苦い思い出がある。ウチはかつて忘れ物をしたら活動に参加させず、掃除をさせていた。平日のある日、レギュラークラスの真面目な子が活動に必要な道具を忘れ物。何を忘れたかは覚えていない。その日は例によって掃除。野球ノートに「今日は何にもプラスにならない一日だった。自分が忘れ物をするから悪い。次から気をつける」というような文面。その日からペナルティの掃除は一切やめた。もう3年くらい前の話。
どの学校でも、何か失敗があったときに懲罰的に掃除をしている姿を目にする。これは果たして意味があるのか。

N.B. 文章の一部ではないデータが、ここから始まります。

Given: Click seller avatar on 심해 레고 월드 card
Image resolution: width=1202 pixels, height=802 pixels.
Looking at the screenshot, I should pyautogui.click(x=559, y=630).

練習をさせてもらえず、掃除をしたくないから、好きな野球ができなくなるからそのペナルティに見合う反省ができるのか。卑屈になるだけではないか。
一方で、試合の日はまだ厳然とこのようなラインがある。忘れ物、遅刻に関してはゲームに出さない。試合の日に忘れるっていうことは公式戦でもやりかねない。試合の日に緊張感がなさすぎる。ここはいまだに僕の中では変わらない。出してやればきっと野球という面では上達するかもしれないが、大切な日に自分のミスで失敗しても許してもらえる、という「負の成功体験」(あえてこう表現したい)をしてしまう。試合は練習の延長。わかっている。でも試合の日は僕はまた違っていいと思っている。
日常生活で失敗をして、野球をやらせないことがある。でも僕は掃除はさせない。みんなの手伝いをさせたり、僕といっしょに何か違う活動をさせる。場合によってはそれが掃除になることもある。でもそれは「ペナルティ=掃除」という安直なものではない。教育効果を見込んでの活動。詭弁と思うならそうとってもらってもかまわない。

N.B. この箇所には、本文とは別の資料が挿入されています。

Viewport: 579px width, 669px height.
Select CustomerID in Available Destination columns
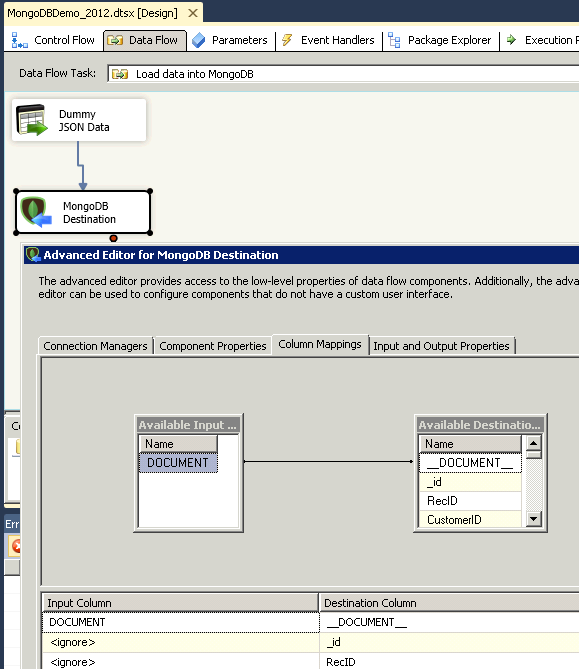470,519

繰り返しになるが、ペナルティとしての掃除がいったいどういった教育効果があるのか。「身を清める」とかいう声が聞こえてきそうだが、やっている本人が自覚しているそれと意味合いが違う。掃除は概して面倒で、できればやりたくないもの。それを利用したペナルティ。指導者はすぐに生徒や選手をそのような方法で律そうとするが、生徒の失敗にしつこく付き合って「もうこのチームやこの人(先生)に迷惑をかけてはいけない」と思わせることが、本当にその子に必要なことではないか。
エースやキャプテン、主力が集合時間ギリギリに来るというのが僕は許せない。野球は9人いればできるスポーツ。でも、どの9人でやるのかということ。サブの子たちが「あれ、今日はあいつ来ないんかな」「おい、これって遅刻するんちゃうの?」と仲間に心配させて、しかもしれをたびたびやり、平然と直前に現れる。当たり前のように試合に出る。試合ではサブの子が遅れて登場し、ミスをして当たり前のように指導者に叱責される。遅刻ギリギリの「ヒーロー」はそこではいっさい非難されない。これって理不尽だと、僕は昔から思っている。
話がそれた。掃除はペナルティではなく、みんなでするもの。意味がわかって隅々までするもの。ペナルティの多くは、指導者の「言葉」で本来済むものが多いのではないか。チームに迷惑をかけたのであればみんなの前で謝罪させ、そのあとの行動でまた指導すれば良いのではないか。そこでのサボりは徹底して指導できることになる。安直に手を染めがちなペナルティとしての掃除。そうじゃない生徒への迫り方を最近良く考える。たぶんこんなことを言っている僕の姿は周りには甘く見える。特に部活動の世界では。でも、子どもの様子は変わっている。「言葉」や「会話」というものが、ペナルティに変わるものになりつつあるように、学校の部活動の現場にいながら思う。